Regarding vagueness and pragmatic interpretation of things like "large" and "water in the fridge", it's worth pointing out that the best models of these phenomena (in terms of accurately predicting how people will interpret utterances) are in fact probabilistic Bayesian models. For example, as outlined here https://www.problang.org/chapters/05-vagueness.html

These are models where utterance interpretation is a process whereby a listener does Bayesian inference about what an *informative* speaker would say, where that speaker is reasoning about a listener, who is in turn reasoning about a speaker, and so on recursively. The recursion bottoms out in a base case consisting of truth-value semantics, for example for a word like "large" the semantics is "x is large if x is larger than a threshold θ", where θ is a free parameter whose value ends up being inferred probabilistically as part of the recursive reasoning process. The effect is that the (distribution on the) threshold θ ends up being set with respect to a reference class that would make the utterance informative based on the world models of the simulated listeners.
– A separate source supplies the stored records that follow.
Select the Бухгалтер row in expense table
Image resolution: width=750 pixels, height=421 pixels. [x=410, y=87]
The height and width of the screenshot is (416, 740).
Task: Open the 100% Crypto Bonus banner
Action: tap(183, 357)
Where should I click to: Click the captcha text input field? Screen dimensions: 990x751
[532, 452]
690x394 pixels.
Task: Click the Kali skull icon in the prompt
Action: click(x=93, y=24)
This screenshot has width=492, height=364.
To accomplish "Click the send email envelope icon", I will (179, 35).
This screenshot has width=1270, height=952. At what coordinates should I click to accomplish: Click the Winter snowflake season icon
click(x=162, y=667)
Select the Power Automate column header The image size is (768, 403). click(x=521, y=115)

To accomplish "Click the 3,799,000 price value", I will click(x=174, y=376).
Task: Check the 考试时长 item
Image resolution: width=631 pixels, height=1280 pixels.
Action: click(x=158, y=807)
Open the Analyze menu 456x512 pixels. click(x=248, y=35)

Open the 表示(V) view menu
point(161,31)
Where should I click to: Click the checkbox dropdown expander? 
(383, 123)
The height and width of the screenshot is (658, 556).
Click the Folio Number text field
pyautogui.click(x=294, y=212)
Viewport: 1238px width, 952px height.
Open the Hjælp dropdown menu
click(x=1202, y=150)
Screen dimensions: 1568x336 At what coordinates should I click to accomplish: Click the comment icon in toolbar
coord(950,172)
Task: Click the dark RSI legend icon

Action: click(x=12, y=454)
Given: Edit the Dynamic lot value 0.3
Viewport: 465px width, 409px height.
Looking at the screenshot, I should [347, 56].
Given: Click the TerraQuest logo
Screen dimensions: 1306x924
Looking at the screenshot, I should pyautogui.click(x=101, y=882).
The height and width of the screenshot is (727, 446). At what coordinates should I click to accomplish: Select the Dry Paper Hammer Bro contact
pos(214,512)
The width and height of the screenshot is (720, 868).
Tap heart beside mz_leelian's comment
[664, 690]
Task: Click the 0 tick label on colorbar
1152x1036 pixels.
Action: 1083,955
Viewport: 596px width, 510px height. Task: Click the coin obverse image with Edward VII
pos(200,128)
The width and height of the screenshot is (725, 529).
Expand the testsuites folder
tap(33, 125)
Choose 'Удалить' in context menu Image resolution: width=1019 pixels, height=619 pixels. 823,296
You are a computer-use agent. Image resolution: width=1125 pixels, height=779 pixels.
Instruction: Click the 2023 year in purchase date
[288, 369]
For example if I say "Jupiter is large" then you will end up inferring a threshold θ that would make sense for planets, and if I say "my thumb is large" you'll end up inferring a threshold θ that would make sense for bodily appendages.

Which is all to say: a more complex, but still fully Bayesian and probabilistic process, grounding out in definite truth values, actually provides a very good model for how people use vague expressions like this. There's a pretty big academic literature on models like this, of which the size threshold above is just one example.